Passage shown ::
Did I miss something in that video? Is he doing residential? That must be a huge house! That guy drives a lot of semi trucks! He's not gaining that much over and above what the blizzard is getting. If he has loading docks to pull, then hell yea it's much easier. The question is how much time is he saving? If you know then put it on here.

Your going to pull a 16' drive with a 16' wide plow? Have fun replacing sod, retaining walls shrubs, boulders, and everything else that always borders drives. My guess is you've never done it!


----------



## JD Dave (Mar 20, 2007)

WIPensFan;930439 said:


> Did I miss something in that video? Is he doing residential? That must be a huge house! That guy drives a lot of semi trucks! He's not gaining that much over and above what the blizzard is getting. If he has loading docks to pull, then hell yea it's much easier. The question is how much time is he saving? If you know then put it on here.
> 
> Your going to pull a 16' drive with a 16' wide plow? Have fun replacing sod, retaining walls shrubs, boulders, and everything else that always borders drives. My guess is you've never done it!


Hmm I wonder if I'm saving time? BTW Just because you have a 16' plow doesn't mean you have to set it at 16'.


----------



## WMHLC (Jul 31, 2005)

I'm no snow plowing expert or anything, and I don't have an ebling blade, but I do have a B&B back blade. We cut 1.5hrs off one of our routes this year, by having a back blade on the truck. With the back blade you get double the carrying capicty as a standard blade, plus you don't have to worry about runoffs, and you get a much cleaner lot with the down pressure. I thought back blades would only work on driveways until I did a side by side test. The back blade cleared the acre lot 14mins faster. I can't image the time improvement using an 12-16ft back blade. Now I can start lowballing and make some money.xysport:yow!:wesport


----------



## WIPensFan (Jan 31, 2009)

Raw data ::

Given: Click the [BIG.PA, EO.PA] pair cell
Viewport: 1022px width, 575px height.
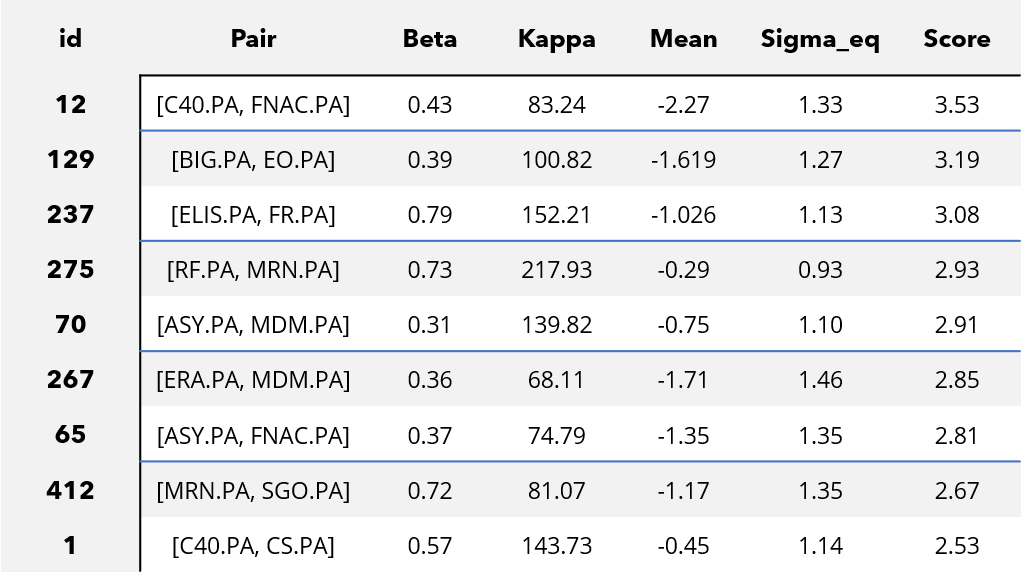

Aim of the task :: From the snowplow discussion, quote the words from "## JD Dave (Mar" up to and including "set it at 16'." without changing anything.

Answer to the problem ::
## JD Dave (Mar 20, 2007)

WIPensFan;930439 said:


> Did I miss something in that video? Is he doing residential? That must be a huge house! That guy drives a lot of semi trucks! He's not gaining that much over and above what the blizzard is getting. If he has loading docks to pull, then hell yea it's much easier. The question is how much time is he saving? If you know then put it on here.
> 
> Your going to pull a 16' drive with a 16' wide plow? Have fun replacing sod, retaining walls shrubs, boulders, and everything else that always borders drives. My guess is you've never done it!


Hmm I wonder if I'm saving time? BTW Just because you have a 16' plow doesn't mean you have to set it at 16'.